Exactly the lines from the one with "How do I perform: Select" through the final line of the entries, and nothing else, should appear in the answer; no pictures go in it.

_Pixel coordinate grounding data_

================

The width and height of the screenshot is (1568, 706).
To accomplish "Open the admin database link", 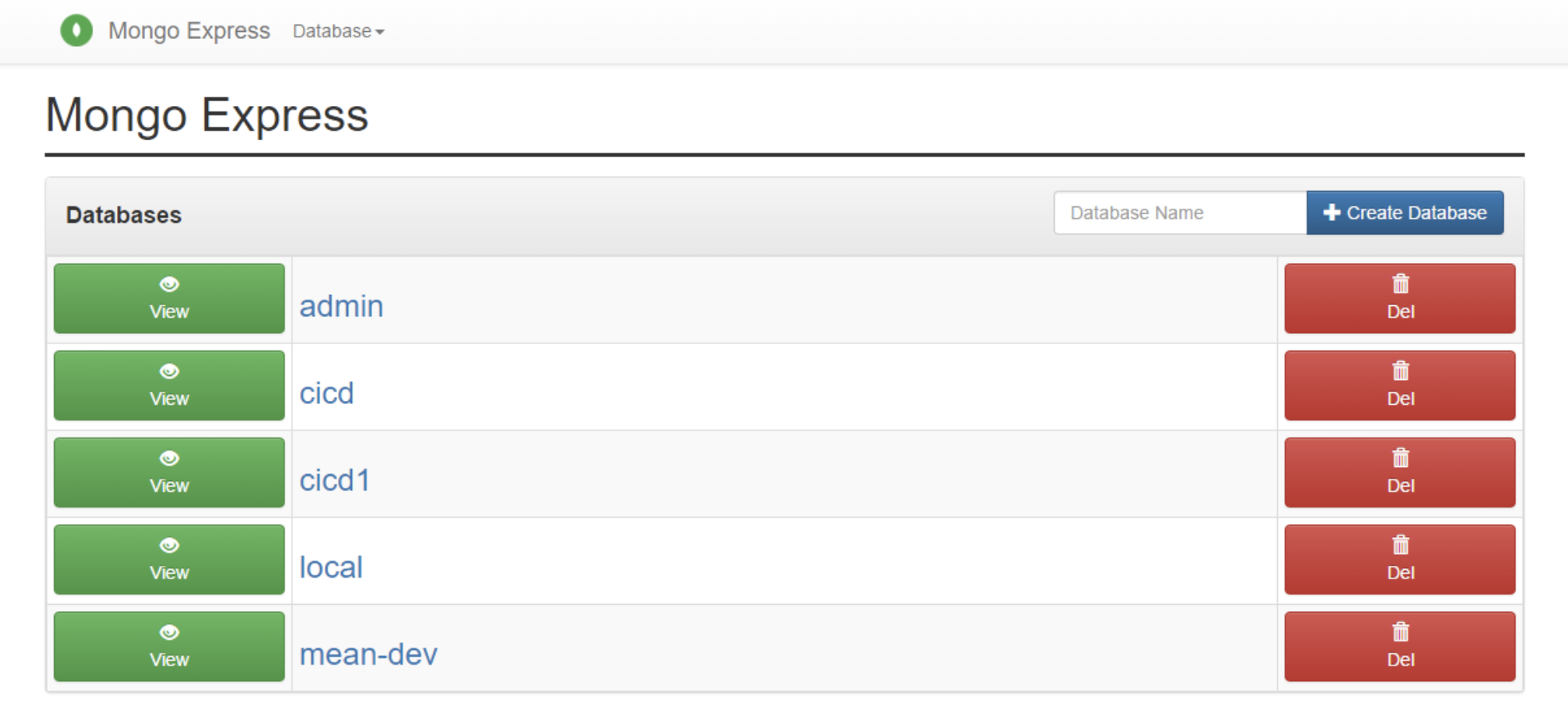I will [341, 307].
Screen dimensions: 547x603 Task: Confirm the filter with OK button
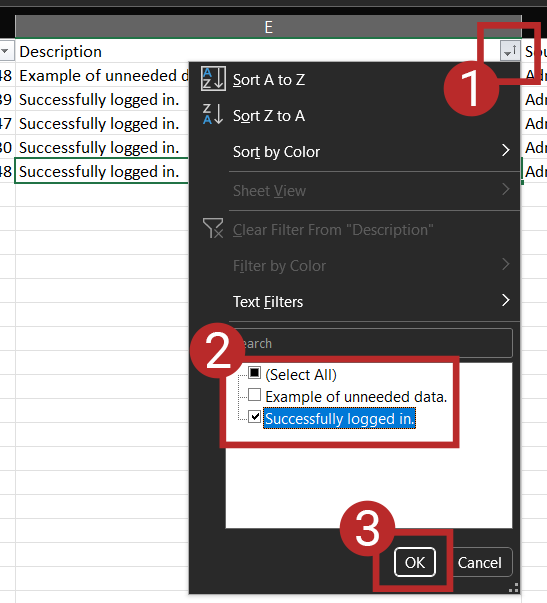click(x=415, y=562)
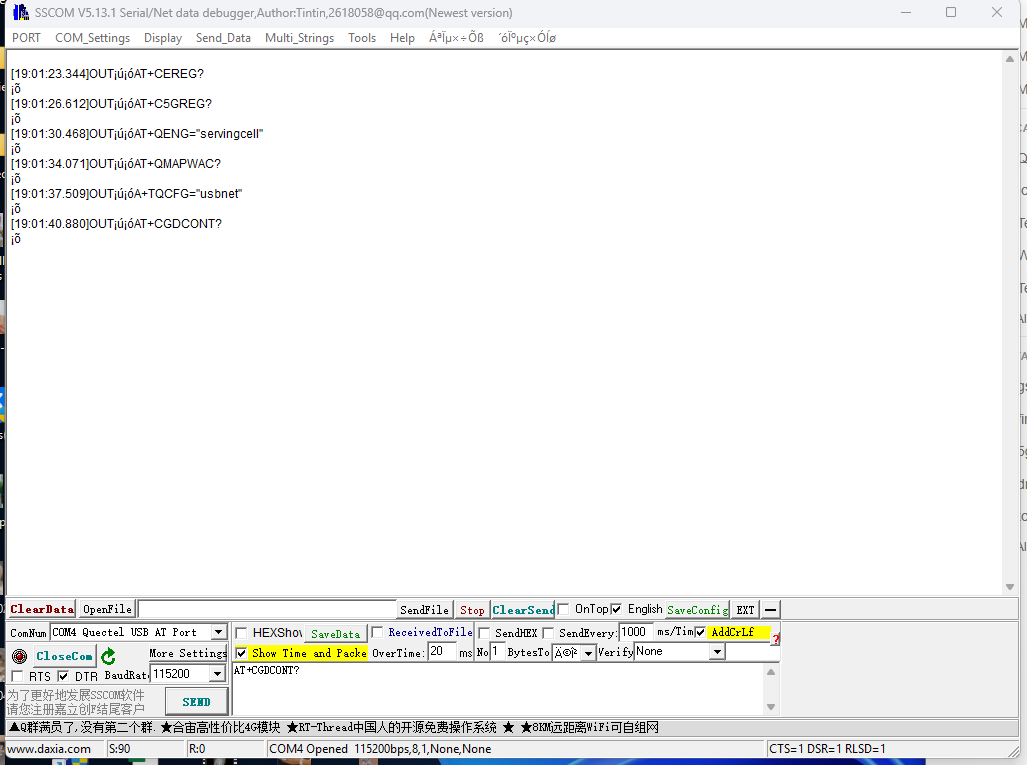The image size is (1027, 765).
Task: Click the send text box scrollbar
Action: tap(770, 689)
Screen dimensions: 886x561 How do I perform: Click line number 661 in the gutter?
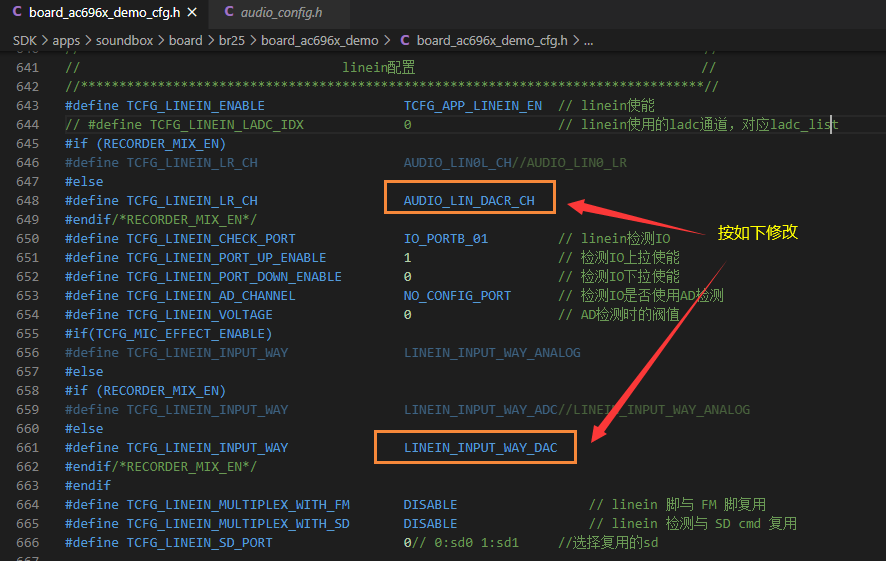pyautogui.click(x=28, y=447)
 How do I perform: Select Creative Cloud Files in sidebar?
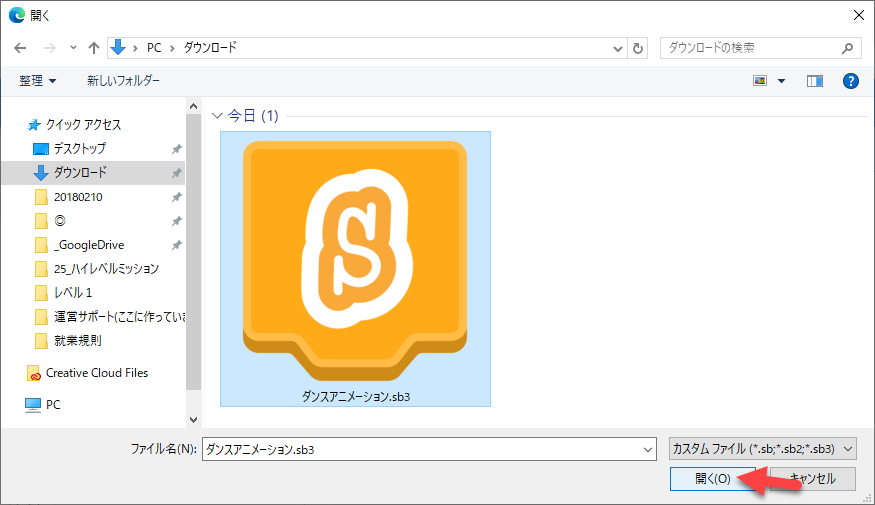coord(96,373)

================

_Written solution_
 How do I perform: Select Creative Cloud Files in sidebar?
coord(96,373)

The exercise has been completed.